Dubai-based solar company Enerwhere raised Dh1 million in less than a week via a crowdfunding platform tapping unconventional investors amid tight SME lending from local banks.
The three-year-old company decided to test the crowdfunding site, Beehive, to secure financing for operational expansion including solar hybrid power generators as well as solar rooftop systems.
Daniel Zywietz, chief executive of Enerwhere, said that the company turned to crowdfunding as a result of a lack of available bank financing for SMEs in the UAE.
“Banks aren’t providing [attractive rates] for the type of company that we are, which is young, fast-growing and without a local backer,” he said. “The only offers that we saw from banks were double-digit interest rate offers which is unattractive.”
Enerwhere asked for a Dh1m loan with an 18-month tenor using Beehive’s 14-day reverse auction system, where investors bid against one another to fund a company’s financial request driving down the cost of borrowing.
Within five days, the amount had been funded with a 15 per cent interest rate. However, as investors kept bidding in a show of interest for the renewable energy sector, that rate dropped by over 27 per cent by the final close with 130 investors on board with the average pledge totalling around Dh7,700.
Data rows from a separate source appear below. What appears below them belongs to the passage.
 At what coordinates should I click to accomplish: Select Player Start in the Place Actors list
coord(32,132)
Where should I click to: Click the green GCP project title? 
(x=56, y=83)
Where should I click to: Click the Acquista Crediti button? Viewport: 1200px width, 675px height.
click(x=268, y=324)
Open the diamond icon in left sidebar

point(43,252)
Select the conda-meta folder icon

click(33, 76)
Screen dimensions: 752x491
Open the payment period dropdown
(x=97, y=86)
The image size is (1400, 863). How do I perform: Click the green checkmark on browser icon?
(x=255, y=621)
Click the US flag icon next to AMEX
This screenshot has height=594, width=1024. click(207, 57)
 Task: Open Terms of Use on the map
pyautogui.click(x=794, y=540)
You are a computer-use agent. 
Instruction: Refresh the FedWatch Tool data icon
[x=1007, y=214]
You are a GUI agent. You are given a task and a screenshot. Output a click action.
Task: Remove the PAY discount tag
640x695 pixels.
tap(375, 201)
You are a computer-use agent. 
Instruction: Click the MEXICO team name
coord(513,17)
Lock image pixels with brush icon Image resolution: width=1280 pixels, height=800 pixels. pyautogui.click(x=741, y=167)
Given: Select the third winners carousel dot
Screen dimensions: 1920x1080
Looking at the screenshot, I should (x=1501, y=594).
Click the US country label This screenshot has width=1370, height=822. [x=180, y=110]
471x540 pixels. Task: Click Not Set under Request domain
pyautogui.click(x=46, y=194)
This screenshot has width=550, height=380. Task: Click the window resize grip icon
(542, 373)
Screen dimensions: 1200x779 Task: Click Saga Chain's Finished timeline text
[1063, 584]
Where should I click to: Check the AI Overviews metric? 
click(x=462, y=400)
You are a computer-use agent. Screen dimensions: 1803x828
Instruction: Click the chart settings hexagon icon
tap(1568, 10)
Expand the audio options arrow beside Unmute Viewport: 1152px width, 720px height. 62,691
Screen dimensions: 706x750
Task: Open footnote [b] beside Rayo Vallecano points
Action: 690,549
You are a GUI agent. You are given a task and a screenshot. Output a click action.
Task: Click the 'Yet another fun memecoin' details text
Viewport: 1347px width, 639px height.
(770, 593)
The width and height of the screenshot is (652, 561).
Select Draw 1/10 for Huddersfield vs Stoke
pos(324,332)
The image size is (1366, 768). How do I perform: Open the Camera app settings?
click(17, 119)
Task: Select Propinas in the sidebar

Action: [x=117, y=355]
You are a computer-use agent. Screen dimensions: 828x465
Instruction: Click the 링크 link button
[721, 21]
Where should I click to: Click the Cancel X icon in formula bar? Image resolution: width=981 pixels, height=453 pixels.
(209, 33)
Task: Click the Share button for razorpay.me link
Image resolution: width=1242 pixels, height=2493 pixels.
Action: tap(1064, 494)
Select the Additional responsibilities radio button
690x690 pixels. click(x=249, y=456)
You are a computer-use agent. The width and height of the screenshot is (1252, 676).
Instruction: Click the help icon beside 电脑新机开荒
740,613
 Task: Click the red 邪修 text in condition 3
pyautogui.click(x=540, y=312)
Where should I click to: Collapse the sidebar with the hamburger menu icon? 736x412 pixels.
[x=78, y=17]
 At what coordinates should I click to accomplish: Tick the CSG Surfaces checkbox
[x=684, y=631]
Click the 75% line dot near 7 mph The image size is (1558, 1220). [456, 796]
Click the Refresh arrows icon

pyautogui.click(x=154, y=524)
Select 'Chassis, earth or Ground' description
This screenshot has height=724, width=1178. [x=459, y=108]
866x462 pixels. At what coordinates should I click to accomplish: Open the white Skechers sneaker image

Beehive was launched in 2014, and has helped to facilitate Dh68m in funding, according to Francesca Moore, its chief marketing officer.
Besides there is a growing interest in renewables on this peer-to-peer lending platform.
Anne Petersen, a Beehive investor, has been involved in the platform for two years. “I welcome the opportunity to invest some of my funds into sustainable SMEs like Enerwhere, as it means I can invest in companies that meet some of my personal values and investment criteria and it allows me the opportunity to invest in environmentally sound businesses which I found hard to do before.
“It’s good to see companies from forward thinking industries such as renewables on Beehive as I wouldn’t normally be able to invest in these outside of their platform,” she said.